Google DeepMind and EMBL’s freely available AlphaFold2 has had a big impact on research into the role of proteins in disease since its launch in 2021 and is already being used to develop new medicines that can bind to problem proteins more effectively.

Basecamp says that BaseFold builds on that model, which predicts the 3D structure of a protein based on its amino acid sequence, by layering in a foundational dataset (BaseGraph) that considers how proteins behave in the ‘real world’, i.e., in the context of more than six billion chemical, biological, and metagenomic relationships.

The result is a deep learning model that improves the accuracy of AlphaFold2’s predicted structures by up to six times, and delivers a three-fold improvement in modelling accuracy for small molecule interactions with protein targets, according to Basecamp, which has just published a paper on BaseFold on the biorxiv.org preprint server.

“We have redesigned and rebuilt the entire data acquisition process, making us the first team ever to collect and annotate biodiversity data with the same quality as human clinical genetic data – all purpose-built for the AI era,” said Dr Phil Lorenz, Basecamp’s chief technology officer.

There are other augmented versions of AlphaFold2 available, including CollabFold, ESMFold, OpenFold, and RoseTTAFold. Basecamp says, however, that their performance relies on “public protein databases that are widely seen as unfit for biotech’s AI era,” as they rely on proteins from lab organisms - representing less than 0.000001% of life on Earth.

For example, AlphaFold2 draws on the public MGnify database, which Basecamp claims has issues with incomplete sequences that make it hard to predict the structure of larger proteins.

“AlphaFold is one of the most useful AI tools in drug discovery, and for good reason. It enables researchers to better predict how medicines may interact with proteins in the body, shaving off years of work,” said Basecamp co-founder Dr Glen Gowers.

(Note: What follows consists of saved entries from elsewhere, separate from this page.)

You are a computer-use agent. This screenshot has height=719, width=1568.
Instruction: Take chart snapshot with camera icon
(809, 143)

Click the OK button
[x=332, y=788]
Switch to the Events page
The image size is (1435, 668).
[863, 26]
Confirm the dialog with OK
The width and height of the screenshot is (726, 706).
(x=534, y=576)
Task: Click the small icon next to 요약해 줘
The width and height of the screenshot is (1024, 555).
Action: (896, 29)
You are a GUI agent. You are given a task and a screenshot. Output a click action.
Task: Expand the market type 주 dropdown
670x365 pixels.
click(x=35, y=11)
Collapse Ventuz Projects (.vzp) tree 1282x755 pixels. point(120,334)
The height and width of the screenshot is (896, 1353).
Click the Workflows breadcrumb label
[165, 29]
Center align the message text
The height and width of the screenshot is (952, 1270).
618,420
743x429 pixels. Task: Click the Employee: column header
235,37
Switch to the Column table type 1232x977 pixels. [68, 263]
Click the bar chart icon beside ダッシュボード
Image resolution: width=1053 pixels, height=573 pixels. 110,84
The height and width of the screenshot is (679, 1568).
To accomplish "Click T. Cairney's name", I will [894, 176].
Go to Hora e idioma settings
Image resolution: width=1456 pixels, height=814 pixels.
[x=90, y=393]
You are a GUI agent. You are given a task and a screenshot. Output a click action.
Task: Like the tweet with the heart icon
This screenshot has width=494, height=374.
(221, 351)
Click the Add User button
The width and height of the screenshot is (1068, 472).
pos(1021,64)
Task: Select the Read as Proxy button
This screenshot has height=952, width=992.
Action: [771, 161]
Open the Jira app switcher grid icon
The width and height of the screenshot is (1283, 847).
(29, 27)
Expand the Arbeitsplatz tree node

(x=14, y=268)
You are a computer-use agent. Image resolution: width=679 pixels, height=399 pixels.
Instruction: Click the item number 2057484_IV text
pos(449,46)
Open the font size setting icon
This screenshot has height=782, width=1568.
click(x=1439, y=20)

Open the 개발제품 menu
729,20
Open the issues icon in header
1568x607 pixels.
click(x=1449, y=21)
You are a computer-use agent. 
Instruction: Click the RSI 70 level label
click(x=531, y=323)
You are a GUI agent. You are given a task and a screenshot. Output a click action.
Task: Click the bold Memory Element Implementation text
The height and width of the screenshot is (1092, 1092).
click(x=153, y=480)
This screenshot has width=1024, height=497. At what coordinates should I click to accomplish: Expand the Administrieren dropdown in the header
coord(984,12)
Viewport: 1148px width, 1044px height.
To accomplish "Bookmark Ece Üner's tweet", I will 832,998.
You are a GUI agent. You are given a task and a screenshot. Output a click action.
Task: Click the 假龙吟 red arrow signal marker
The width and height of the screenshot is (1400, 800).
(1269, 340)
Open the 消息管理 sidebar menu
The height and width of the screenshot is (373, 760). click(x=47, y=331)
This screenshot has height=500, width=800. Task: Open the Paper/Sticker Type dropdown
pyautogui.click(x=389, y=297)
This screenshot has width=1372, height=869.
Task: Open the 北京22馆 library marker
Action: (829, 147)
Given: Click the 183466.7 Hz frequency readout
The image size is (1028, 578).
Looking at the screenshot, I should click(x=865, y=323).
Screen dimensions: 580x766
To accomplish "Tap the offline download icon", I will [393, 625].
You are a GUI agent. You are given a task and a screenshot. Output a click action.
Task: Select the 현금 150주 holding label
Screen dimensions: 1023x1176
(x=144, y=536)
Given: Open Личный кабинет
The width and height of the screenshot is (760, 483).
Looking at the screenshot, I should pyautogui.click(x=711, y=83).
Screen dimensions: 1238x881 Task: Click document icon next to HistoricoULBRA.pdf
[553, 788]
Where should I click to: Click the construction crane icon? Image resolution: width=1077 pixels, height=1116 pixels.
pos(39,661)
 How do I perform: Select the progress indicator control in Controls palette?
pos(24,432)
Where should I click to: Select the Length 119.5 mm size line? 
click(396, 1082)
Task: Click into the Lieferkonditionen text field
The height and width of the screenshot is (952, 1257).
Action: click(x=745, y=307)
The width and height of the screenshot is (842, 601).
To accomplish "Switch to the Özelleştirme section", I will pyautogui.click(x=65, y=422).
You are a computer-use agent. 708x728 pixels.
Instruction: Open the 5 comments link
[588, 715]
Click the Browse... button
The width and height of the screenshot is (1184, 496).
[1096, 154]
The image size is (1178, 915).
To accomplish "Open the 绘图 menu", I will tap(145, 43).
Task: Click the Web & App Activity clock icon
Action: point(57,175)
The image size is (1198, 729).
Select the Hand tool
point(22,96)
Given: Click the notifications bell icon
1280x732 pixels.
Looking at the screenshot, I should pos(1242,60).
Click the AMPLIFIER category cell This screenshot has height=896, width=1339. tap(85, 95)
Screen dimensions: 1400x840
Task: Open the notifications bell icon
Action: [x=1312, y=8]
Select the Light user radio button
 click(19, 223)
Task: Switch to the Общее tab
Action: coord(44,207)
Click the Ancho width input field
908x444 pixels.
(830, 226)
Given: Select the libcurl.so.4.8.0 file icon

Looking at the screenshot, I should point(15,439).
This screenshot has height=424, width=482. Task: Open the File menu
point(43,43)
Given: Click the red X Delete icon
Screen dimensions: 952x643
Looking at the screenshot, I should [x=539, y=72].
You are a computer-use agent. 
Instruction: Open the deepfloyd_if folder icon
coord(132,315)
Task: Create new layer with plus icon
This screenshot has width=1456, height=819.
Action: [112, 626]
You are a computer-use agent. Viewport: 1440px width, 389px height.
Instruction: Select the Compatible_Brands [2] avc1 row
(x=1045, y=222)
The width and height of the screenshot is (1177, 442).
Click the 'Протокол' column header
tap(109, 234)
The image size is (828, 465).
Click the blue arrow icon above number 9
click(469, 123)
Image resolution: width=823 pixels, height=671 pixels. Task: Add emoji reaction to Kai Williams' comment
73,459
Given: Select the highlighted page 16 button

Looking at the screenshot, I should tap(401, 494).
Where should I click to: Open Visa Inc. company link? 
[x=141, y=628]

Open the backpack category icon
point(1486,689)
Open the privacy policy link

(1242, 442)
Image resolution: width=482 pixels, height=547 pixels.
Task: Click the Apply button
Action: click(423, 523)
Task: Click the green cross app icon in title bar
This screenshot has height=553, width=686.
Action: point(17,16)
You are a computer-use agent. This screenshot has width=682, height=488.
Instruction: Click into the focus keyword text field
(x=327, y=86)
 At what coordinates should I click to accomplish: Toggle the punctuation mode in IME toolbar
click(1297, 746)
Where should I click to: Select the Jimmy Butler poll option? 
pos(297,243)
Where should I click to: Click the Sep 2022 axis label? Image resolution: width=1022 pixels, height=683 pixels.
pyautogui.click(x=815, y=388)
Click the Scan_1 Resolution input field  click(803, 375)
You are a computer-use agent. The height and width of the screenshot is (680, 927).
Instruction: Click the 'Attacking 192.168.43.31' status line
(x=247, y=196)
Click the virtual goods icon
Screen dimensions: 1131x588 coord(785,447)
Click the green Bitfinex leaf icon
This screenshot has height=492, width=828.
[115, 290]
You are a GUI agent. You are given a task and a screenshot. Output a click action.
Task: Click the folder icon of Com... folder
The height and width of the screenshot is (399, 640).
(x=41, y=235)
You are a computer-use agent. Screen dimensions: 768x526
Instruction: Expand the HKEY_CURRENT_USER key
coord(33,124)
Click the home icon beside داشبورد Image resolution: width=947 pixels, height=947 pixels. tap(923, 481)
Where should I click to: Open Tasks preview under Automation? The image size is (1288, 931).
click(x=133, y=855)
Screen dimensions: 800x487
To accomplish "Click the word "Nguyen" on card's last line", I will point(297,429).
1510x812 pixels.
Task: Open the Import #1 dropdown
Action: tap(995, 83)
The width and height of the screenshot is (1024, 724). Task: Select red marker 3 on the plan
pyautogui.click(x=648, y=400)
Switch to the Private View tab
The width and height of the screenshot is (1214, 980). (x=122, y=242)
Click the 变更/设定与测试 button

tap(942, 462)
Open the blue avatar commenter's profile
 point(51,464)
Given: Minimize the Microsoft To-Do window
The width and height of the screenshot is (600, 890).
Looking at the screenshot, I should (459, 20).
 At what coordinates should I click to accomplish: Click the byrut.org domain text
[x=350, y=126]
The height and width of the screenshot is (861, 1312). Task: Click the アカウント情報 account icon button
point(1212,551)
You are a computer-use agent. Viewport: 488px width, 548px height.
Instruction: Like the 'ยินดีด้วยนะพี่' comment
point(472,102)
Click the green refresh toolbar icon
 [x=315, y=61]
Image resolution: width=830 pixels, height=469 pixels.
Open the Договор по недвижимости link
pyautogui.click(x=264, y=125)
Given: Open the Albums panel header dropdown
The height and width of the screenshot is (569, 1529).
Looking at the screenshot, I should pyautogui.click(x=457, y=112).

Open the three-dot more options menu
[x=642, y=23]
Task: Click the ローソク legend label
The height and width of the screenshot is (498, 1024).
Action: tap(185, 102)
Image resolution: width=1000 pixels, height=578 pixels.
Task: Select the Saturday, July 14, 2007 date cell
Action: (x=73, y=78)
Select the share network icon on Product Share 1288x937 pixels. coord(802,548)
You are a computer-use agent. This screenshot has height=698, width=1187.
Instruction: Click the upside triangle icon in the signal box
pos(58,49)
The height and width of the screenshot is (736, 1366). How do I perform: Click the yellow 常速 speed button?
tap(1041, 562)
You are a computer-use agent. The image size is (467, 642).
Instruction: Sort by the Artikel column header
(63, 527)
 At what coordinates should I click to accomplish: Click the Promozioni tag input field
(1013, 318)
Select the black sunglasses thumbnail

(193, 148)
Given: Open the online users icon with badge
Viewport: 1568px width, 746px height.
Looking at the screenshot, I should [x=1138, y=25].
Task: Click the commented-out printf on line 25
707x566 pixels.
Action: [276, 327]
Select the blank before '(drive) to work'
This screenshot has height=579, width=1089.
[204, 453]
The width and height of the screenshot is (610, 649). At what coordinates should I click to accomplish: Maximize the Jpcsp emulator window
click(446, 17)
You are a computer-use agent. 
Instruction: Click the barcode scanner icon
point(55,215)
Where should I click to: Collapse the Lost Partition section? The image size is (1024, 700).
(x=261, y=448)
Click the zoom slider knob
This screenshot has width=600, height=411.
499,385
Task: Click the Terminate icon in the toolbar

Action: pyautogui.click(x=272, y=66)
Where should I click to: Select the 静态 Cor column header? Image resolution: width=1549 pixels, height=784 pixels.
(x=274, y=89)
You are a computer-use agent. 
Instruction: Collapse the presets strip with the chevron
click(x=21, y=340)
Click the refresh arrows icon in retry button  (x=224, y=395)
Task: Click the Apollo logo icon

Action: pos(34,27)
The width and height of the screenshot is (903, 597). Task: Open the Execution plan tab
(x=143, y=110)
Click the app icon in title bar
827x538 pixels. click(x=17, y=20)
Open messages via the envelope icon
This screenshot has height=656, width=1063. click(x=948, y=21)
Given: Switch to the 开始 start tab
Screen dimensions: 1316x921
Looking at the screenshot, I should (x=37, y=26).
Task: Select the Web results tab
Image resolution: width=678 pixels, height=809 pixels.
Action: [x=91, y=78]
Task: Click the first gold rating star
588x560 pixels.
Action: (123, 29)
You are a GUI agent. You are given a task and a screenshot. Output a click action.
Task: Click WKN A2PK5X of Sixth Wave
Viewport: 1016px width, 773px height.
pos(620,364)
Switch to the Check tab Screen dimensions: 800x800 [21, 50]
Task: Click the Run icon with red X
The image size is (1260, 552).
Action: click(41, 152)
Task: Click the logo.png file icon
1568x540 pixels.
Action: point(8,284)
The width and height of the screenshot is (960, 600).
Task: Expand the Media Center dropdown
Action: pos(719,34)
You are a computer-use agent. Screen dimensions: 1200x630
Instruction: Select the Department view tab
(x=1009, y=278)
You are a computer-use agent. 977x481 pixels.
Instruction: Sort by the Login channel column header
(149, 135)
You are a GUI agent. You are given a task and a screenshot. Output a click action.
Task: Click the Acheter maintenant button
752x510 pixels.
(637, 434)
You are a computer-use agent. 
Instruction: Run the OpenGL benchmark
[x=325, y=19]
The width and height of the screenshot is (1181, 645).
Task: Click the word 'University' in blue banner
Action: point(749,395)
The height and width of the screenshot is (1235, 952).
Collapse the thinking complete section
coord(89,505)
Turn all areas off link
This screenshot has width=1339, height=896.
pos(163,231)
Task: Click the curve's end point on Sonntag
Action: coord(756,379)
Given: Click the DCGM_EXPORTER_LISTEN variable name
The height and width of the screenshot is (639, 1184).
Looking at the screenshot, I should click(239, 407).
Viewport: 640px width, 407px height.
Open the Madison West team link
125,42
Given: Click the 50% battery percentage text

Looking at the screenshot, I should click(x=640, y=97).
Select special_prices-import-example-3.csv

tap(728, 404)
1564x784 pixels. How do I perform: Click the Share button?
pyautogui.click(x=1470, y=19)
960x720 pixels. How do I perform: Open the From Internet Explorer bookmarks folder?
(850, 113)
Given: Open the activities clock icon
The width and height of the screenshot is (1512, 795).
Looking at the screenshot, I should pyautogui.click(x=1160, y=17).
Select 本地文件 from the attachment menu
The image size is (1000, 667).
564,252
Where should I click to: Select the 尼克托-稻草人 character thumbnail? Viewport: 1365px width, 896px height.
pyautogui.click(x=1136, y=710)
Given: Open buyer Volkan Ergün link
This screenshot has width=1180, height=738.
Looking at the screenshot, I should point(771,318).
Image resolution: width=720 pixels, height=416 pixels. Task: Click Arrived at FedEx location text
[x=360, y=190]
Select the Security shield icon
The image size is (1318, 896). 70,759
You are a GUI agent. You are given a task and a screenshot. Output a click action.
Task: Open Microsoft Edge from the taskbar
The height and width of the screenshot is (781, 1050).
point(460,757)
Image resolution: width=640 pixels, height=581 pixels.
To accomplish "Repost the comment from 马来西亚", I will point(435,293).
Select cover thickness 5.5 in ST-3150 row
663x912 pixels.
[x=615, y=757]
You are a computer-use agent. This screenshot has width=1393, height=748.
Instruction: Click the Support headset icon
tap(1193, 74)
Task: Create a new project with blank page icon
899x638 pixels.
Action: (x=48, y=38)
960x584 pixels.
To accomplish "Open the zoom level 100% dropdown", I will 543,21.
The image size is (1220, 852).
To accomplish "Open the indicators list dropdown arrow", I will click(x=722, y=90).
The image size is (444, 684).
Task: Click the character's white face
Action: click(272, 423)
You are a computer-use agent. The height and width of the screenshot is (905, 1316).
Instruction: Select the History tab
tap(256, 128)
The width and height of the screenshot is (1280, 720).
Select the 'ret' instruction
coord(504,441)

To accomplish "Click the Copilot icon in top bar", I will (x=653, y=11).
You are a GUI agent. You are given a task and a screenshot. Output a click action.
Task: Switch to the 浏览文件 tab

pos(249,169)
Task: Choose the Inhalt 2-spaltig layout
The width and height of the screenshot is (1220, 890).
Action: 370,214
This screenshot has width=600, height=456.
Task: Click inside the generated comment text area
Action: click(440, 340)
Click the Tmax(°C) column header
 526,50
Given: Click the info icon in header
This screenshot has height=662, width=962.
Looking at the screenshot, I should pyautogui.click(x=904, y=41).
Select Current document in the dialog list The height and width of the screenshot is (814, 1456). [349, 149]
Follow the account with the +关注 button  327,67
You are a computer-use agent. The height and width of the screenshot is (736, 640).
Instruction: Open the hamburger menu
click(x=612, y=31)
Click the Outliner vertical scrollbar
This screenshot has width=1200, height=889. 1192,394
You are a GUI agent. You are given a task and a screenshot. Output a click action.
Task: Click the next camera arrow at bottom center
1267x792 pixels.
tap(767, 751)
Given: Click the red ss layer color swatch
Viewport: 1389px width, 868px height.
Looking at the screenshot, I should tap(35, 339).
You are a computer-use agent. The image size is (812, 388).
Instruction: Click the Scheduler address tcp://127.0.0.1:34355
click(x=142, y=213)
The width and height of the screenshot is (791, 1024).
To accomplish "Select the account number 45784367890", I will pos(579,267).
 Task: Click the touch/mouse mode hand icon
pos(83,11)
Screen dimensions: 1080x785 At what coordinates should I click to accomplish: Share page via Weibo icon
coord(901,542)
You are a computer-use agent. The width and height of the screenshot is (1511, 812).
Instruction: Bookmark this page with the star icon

“However, AlphaFold still has significant room for improvement – particularly when being used to predict large, complex, and underrepresented proteins, which are often the most critical for the development of new therapeutics,” he added. “Even just a few percentage points of error can have major implications in accurately predicting protein-molecule interactions.”

Alongside the publication and launch, Basecamp also announced a collaboration with NVIDIA to include BaseFold within NVIDIA BioNeMo, the tech company’s AI platform for drug discovery.